General Discussion
In reply to the discussion: 50 Is the New 65: Older Americans Are Getting Booted from Their Jobs -- and Denied New Opportunities [View all]Demo_Chris
(6,234 posts)Politically or practically.
These kinds of issues are inevitable with technology, and the computer revolution was guaranteed to be a brutal one for workers regardless of any policies out of Washington. For example, many people today are unaware that at one point every piece of signage and lettering that wasn't typeset was hand drawn. All of it. I am including here things like magazines and movie posters and even company fliers and brochures. This was beginning to change when I was in my twenties, technology was making things easier, but it still required an artist to make it happen. There were hundreds of thousands, or perhaps even millions, employed doing nothing but this. The same happened in every field. House painters used to use these things called brushes, they were little handles with hair on them and you dip them in paint and slather it on a wall. Then they invented paint rollers, the unions hated them because they put painters out a job, but they caught on anyway, until those were replaced by paint sprayers, and suddenly anyone could blast out a house using unskilled labor.

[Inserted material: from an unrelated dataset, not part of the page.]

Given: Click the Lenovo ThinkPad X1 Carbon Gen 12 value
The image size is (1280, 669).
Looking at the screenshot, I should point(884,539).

That's just progress, it happened in every field, and there is nothing you can do to stop it. Innovation and invention will ALWAYS and INEVITABLY reduce the need for labor -- that's the point of it. As a nation, you can only hope to keep up by replacing the jobs destroyed with new (and hopefully better) jobs in new fields, perhaps providing that innovation. It can work, but only so long as you have trade policies that protect the citizens of a nation.
And that's what we didn't do. Instead, OUR party decided to fight for free trade and against securing our borders. This is not a slap at any one the wonderful people around the world who now manufacture the products we once made, or the wonderful people who have fled here willing to work at any price in order to feed their families, but rather a simple statement of fact: there are only so many jobs, and when the supply of labor exceeds the demand the cost of that labor will fall. Our leaders in Washington, working for their owners in the private sector, have ensured that the supply of labor drowns the supply of jobs, thus ensuring that the only people making anything out of all this are the people who own the companies.
A changing in the minimum wage doesn't solve this -- there will still be dozens of people for every job and more coming here every day -- and it might even make it worse as it increases the labor costs for any start up and for the companies that cannot afford to outsource their production. In the new global economy, basically no one is safe. The only jobs that cannot be outsourced are those which absolutely must be done here, servant class jobs for example, and even there they can and will continue to import the labor to meet their cost objectives. The wealthy don't want workers, they want slaves.